Effect of surface modifier and solvent on the affinity between the surface-modified solid and organic solvent: A molecular dynamics study

To control the dispersibility of surface-modified nanoparticles in fluid, it is important to evaluate the affinity between surface-modified nanoparticles and solvents and elucidate the effect of surface modification on the affinity at the molecular level. In this study, the effect of the chain length of the surface modifier and solvent on the work of adhesion Wadh was investigated for the carboxylic acid-modified Al2O3/n-alkane interface by molecular dynamics simulations using the phantom-wall method.
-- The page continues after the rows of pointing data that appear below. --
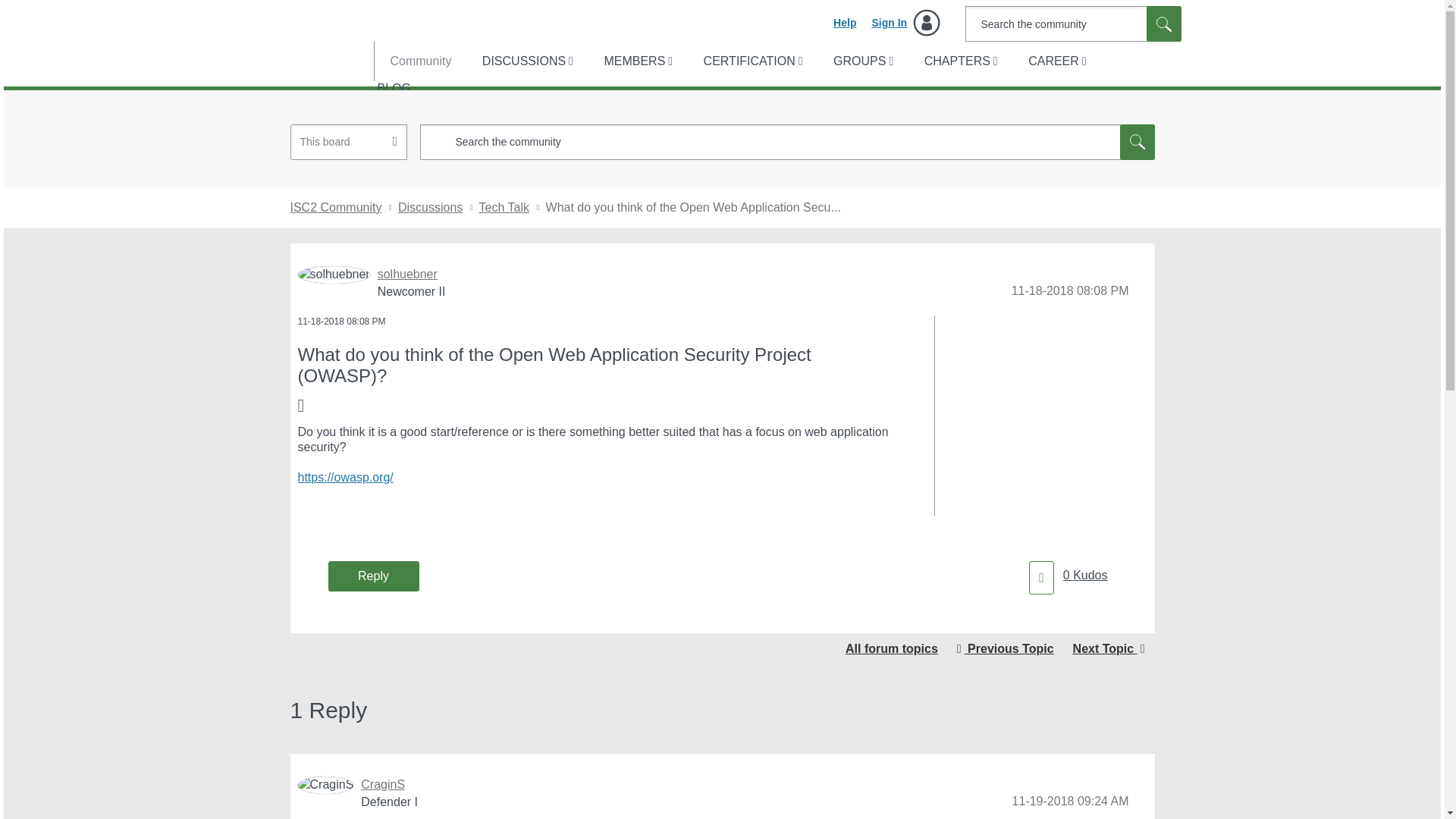
Search (1136, 141)
Help (844, 22)
CERTIFICATION (751, 61)
Search (1163, 23)
Search (787, 141)
CHAPTERS (959, 61)
Search (1163, 23)
Sign In (906, 22)
Search Granularity (348, 141)
DISCUSSIONS (526, 61)
Given the description of an element on the screen output the (x, y) to click on. 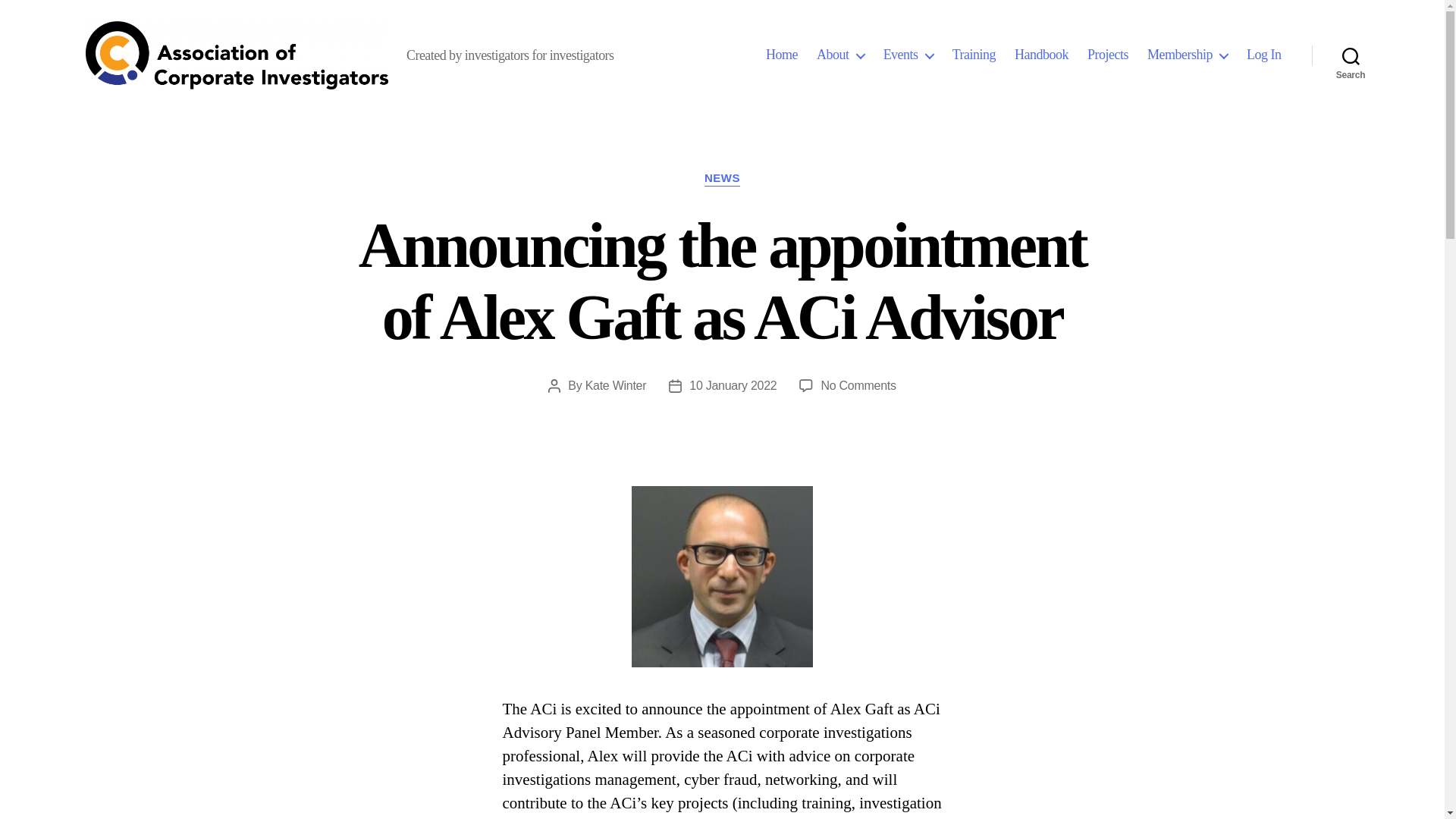
Events (908, 54)
Membership (1187, 54)
Training (973, 54)
Handbook (1041, 54)
Home (781, 54)
About (840, 54)
Projects (1107, 54)
Log In (1263, 54)
Search (1350, 55)
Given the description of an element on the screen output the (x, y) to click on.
Here, we adopted hexanoic acid, decanoic acid, and octadecanoic acid as the surface modifiers and n-hexane, n-decane, and n-dodecane as the solvents. At a surface coverage of 100%, the effect of the modifier length on Wadh was small because the solvent did not penetrate any modifier layers with a dense packing state. At a surface coverage of 50%, the solvent penetration was good except for the octadecanoic acid modifier, and Wadh for the decanoic acid modifier was higher than that for the hexanoic acid and octadecanoic acid modifiers. For the decanoic acid modifier with a surface coverage of 50%, the effect of the solvent length on Wadh was small because the density distributions of the modifier and solvent near the interface were almost the same in all solvent systems. Solvent penetration was evaluated using the overlap parameter, which is the degree of overlap of the density distribution. A large penetration resulted in high Wadh. We demonstrated that the affinity between surface-modified nanoparticles and solvents can be increased by ensuring high modifier-solvent penetration via adjusting the surface coverage and surface modifier.